# Prayers needed



## solrac

Hello,

I know this board is read by many good people and I am reaching out to those good people to please pray for my brother. He was murdered Saturday at his ranch. Please pray for our family to have the strength to get throught this time. I was told that when we are at our lowest, God is closest to us and that He wont give us more than we can take. Please give me strength through you prayers. Please pray the criminals who did this will be brought to justice. My brother did not deserve this violence, he healed people and raised the spirits of everyone around him. 

thank you,
carlos


----------



## FISHNNUTT

Lord please comfort and bless this family as only you can
give them the strength and courage to deal with this tragedy.
Carlos my prayers and thoughts are with you and your family
May your brother Rest in Peace. Hope the criminals are brought
to quick justice. May their souls burn in flames of hades


----------



## grandpa cracker

I am thinking your brother is Dr. Gonzalez. If so , it is a terrible loss of a very talented and caring man.
My prayers go up for all of your family and friends. I am sure that this cowardly act will not go unpunished.
Carlos, may God give you strength and comfort you and your family during this time of sorrow.
I have seen the news reports and I know your brother will be sorely missed by his fellow workers and the community. 
Alan


----------



## solrac

thank you


----------



## fender bender

Prayers sent.


----------



## 24Buds

prayers sent. Sorry to hear this.


----------



## solrac

thank you


----------



## BOBBYG

Prayers Sent.


----------



## whistech

I am so sorry for your loss. We don't know and can't understand how something like this can happen and there are really no words that can appropriately express my condolences to you and your family, but I want you to know you and your family is in my prayers. May He help you and your family thru these unimaginable times.


----------



## Bonito

Carlos,

What a terrible thing to happen. We pray that God will give you, your family and all the friends peace and comfort during this horrible time. We pray that the person or persons responsible for this will be found and brought to justice. We ask Father that you will raise up Carlos and help him to be a comfort to the family. We pray that You will pour out your love on all the family and friends. In Jesus' name we pray.

God bless you, Carlos.


----------



## solrac

Thank you


----------



## Titus Bass

Prayers sent to you and your family........


----------



## sweenyite

Prayers sent.


----------



## sharkbait-tx70

Prayers sent.God bless you and all involved.


----------



## solrac

Thank you.


----------



## kim e cooper

Prayer up GOD BLESS.


----------



## activescrape

What a terrible thing to have to go through.

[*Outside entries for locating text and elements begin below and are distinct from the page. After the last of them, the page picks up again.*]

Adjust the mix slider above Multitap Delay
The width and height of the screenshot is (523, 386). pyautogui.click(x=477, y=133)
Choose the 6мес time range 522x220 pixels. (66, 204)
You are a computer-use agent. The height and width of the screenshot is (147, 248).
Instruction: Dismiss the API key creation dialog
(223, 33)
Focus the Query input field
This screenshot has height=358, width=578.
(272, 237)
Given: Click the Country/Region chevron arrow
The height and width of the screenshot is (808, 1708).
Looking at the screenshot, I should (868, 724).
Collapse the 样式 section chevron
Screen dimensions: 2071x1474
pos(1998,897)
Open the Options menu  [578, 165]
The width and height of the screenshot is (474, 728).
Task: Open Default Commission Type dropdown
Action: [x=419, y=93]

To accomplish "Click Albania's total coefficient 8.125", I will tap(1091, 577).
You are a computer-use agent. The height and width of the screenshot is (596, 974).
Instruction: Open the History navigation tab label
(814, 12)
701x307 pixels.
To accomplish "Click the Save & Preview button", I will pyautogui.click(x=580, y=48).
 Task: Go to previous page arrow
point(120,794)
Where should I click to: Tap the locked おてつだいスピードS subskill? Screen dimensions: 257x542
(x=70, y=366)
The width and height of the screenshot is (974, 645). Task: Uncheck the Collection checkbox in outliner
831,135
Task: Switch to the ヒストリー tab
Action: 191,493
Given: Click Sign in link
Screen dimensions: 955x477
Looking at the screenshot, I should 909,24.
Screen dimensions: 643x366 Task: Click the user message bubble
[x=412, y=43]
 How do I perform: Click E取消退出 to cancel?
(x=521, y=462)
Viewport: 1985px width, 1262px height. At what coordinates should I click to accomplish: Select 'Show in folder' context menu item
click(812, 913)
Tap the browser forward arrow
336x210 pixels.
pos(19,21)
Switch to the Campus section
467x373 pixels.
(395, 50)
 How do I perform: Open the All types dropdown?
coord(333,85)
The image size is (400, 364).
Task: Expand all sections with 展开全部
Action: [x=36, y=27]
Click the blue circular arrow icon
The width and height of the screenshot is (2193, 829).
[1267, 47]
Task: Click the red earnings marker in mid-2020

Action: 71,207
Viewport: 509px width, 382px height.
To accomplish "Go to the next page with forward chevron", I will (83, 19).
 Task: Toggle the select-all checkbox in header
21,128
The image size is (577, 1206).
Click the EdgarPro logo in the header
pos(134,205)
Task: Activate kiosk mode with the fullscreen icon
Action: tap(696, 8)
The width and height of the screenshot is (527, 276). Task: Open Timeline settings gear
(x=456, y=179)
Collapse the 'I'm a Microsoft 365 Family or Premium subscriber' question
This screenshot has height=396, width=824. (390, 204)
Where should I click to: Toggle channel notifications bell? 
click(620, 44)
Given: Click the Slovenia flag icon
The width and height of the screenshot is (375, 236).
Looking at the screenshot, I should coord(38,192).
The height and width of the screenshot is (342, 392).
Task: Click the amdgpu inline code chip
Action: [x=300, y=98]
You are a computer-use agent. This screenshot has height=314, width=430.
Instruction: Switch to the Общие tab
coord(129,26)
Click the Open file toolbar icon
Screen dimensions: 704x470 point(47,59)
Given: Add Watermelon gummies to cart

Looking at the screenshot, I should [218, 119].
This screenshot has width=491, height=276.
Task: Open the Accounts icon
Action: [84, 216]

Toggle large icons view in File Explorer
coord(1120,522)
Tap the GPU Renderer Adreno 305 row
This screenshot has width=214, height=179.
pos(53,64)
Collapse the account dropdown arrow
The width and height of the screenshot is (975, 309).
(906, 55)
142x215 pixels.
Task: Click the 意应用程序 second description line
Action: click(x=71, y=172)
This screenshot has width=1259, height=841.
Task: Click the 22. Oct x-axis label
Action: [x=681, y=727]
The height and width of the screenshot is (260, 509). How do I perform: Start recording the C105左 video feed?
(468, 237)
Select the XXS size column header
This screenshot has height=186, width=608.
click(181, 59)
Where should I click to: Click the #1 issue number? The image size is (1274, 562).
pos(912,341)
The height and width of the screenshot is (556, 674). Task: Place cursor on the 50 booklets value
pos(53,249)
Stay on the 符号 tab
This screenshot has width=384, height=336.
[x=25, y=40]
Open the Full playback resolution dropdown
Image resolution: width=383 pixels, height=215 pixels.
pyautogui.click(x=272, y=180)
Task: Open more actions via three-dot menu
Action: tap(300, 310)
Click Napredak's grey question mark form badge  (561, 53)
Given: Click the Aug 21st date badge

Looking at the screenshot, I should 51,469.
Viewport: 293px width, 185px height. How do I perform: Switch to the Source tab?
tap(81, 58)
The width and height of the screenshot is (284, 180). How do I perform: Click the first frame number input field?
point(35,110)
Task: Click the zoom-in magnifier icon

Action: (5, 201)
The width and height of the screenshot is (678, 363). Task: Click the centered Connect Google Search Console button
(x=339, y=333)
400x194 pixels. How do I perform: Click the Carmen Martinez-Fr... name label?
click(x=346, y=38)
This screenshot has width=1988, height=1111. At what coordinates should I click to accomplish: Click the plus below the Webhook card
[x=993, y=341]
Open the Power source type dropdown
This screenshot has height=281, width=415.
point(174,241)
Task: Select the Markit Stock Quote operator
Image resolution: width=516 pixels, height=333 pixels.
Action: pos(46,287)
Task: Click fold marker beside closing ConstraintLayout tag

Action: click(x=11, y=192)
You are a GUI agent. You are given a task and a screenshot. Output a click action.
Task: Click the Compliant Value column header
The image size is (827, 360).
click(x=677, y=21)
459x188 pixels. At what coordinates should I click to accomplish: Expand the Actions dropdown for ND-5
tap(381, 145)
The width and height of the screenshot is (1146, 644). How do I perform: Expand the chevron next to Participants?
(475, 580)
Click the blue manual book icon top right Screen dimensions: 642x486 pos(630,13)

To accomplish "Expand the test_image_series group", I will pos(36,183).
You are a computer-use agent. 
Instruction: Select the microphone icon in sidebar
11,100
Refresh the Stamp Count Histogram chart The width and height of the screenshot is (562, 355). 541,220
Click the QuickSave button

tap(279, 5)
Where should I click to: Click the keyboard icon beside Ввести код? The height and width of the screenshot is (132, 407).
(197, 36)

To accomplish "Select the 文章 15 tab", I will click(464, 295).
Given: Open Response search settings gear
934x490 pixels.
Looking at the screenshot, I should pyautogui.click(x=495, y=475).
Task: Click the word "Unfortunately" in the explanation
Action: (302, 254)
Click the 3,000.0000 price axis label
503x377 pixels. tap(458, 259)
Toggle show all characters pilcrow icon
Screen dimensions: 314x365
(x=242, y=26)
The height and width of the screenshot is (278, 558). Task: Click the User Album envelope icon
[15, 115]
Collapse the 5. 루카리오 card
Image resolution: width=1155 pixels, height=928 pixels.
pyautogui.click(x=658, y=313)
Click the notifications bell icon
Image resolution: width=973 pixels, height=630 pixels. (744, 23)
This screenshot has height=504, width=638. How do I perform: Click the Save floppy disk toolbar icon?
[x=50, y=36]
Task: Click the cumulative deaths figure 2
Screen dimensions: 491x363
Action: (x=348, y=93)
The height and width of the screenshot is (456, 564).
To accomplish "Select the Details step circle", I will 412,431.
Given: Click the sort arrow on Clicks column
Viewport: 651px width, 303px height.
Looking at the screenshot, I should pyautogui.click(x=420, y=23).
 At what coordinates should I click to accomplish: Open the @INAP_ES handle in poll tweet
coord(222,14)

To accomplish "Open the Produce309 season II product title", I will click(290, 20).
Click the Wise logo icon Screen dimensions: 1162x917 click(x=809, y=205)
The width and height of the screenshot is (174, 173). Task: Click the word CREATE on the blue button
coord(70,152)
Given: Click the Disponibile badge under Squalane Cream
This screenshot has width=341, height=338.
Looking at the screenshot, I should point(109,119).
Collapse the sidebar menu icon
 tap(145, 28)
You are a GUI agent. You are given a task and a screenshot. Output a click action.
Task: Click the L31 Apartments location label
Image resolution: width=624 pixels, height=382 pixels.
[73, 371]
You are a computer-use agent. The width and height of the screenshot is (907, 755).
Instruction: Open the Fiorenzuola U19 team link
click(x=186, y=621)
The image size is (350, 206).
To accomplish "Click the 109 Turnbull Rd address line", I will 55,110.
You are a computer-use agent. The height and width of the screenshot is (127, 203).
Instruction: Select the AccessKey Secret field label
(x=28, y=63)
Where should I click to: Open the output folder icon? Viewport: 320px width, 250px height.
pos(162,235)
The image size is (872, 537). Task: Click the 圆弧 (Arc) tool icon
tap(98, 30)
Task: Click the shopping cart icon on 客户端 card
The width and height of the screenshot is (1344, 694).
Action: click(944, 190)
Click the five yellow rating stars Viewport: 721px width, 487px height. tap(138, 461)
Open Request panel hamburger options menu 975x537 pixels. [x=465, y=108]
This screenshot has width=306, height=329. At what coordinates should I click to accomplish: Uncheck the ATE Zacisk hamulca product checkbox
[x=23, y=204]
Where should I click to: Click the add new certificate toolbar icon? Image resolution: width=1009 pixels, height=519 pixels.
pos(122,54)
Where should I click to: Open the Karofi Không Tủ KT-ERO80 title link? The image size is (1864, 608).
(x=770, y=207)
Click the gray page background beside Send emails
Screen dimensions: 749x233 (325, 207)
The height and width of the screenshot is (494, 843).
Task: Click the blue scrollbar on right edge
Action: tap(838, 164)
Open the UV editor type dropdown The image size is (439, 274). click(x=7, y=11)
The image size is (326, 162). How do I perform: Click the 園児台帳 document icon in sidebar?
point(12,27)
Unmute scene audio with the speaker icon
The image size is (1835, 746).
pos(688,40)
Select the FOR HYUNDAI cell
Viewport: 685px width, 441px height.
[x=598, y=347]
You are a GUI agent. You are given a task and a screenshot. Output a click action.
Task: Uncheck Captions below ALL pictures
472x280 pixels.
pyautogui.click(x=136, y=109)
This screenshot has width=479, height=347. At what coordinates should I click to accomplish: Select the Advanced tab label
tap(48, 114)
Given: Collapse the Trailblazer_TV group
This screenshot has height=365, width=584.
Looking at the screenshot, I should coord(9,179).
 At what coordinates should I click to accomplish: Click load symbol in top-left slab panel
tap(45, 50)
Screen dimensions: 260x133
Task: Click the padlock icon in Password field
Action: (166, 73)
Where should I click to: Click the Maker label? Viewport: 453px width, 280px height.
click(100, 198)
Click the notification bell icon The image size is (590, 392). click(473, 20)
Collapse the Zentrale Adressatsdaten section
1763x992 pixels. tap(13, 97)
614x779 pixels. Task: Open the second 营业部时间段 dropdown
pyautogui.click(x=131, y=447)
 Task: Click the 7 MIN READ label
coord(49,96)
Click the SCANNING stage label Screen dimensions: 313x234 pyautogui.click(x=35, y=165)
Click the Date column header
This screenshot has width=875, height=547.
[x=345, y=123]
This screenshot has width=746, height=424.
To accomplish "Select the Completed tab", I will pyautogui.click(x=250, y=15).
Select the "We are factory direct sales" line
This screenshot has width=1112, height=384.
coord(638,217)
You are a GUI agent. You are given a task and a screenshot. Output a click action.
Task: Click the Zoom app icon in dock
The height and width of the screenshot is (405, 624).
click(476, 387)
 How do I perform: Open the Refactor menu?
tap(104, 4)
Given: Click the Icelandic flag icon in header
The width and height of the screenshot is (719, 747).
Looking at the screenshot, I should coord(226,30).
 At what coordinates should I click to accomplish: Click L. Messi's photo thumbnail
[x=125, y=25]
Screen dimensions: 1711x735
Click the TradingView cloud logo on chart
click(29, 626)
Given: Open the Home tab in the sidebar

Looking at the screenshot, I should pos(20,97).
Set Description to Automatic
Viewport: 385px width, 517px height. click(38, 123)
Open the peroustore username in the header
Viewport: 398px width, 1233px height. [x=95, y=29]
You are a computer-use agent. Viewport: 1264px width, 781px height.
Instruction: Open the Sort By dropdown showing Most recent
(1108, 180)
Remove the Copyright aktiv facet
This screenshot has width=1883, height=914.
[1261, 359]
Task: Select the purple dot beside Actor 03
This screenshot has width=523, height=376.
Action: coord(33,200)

I pray for strength for you and yours Carlos, and I pray that you can focus on the good man that your brother was(is). I also pray that his killer(s) will be brought to justice. Hang in there man.


----------



## solrac

thank you


----------



## Bonito

Carlos,

Still praying for you and your family. Keep your head up, Brother.


----------



## Mrschasintail

Carlos, I'm very sorry for your loss. May God be with you and your family, to give you strength to get you through this time.


----------



## beach

Prayers sent.


----------



## Reel-Tite

Prayers sent.


----------



## JHG

Just saw on news where they caught 2 of the people and have charged them with murder and have a warrant issued for the third. Apparently the 2 were brothers and related to the ranch hand that was also shot. 
My prayers go out to you and your family. The entire Houston community felt a profound sense of loss at the passing of your brother. He was a respected pillar of our community and will have a special place in Heaven for all of the people he helped on this earth. May God bless you and your family.


----------



## solrac

Thank you all for your prayers.


----------



## solrac

Its been a month since my brother's murder. Four suspects are in custody. Motive is unclear, investigation is still open.

Please pray for us today. Please pray for the investigation to reach a definitive conlcusion and all guilty be brought to justice.


----------



## activescrape

You got em'.


----------



## capt.sandbar

Prayers are sent.

Motive: Scum of the earth prey upon hard working honest people who have made something of there life... They take in 1 hour, what others have worked their whole life for...


----------



## jrw

*Prayer*

Oh Lord, your Servant has ask for your blessing for his
family.

Comfort them during this difficult time. Amen


----------



## solrac

Thank you all again. 

Today, the four suspects in custody will go in front of the judge in Austin County.


----------



## wos

Prayers sent


----------



## activescrape

I pray justice is done.


----------



## dbarham

I pray the same thing JUSTICE!


----------



## TreDawg

Lord,

I pray that you are with this family in their time of need, that your grace be poured out over this family. Give them the strength to get through this difficult time..... I pray that you are with our fallen brother, that you welcome him with open arms to your mighty kingdom. I pray this in your precious and holy name....Amen

I am sorry to hear of your lost and I will be praying for you and your family. I will also have my church pray for you and your family as well. I would like to leave you with a couple of verses from the bible.


*Matthew 5:4
* Blessed are those who mourn, 
for they will be comforted.

*Isaiah 54:10
*Though the mountains be shaken 
and the hills be removed, 
yet my unfailing love for you will not be shaken 
nor my covenant of peace be removed," 
says the LORD, who has compassion on you.*

Psalm 48:14
* For this God is our God for ever and ever; 
he will be our guide even to the end.


----------



## fish and grin

prayers sent to you. god is listening.


----------



## sweenyite

Prayers sent. Hope you find some comfort in the justice that is carried out.


----------



## Mrs Backlasher

I've been away from this place too long. Please forgive me for not being there for you when all this happened.

Oh, Lord God,

Pour out your loving mercy on this family. Be their comfort and their healing balm. Keep the memory of their loved one alive and active in their hearts and minds. Help them forgive the people who did this horrible thing. Let there be no root of bitterness growing in their lives to defile their precious memories.

As for the people who committed this heinous crime, soften their hearts and turn them to Jesus. Let them learn of Him and find peace with God. Let them sin no more and ruin no more lives. Let their families turn to You for support during their time of crisis. Please turn these lives around and teach them to do good in the name of Jesus.

Father, we need you every hour. I praise your holy name that you are available to us through the blood of your Son Jesus. And it's in his name I pray for all concerned in this very sad situation. Our lives are in your hands. Amen.


----------



## solrac

I ask again for your prayers.
I pray for patience, for justice to be done on earth and peace in our lives.


----------



## patwilson

You got it! Me and my family send the best to you. Hope all is well.

God Bless, Pat


----------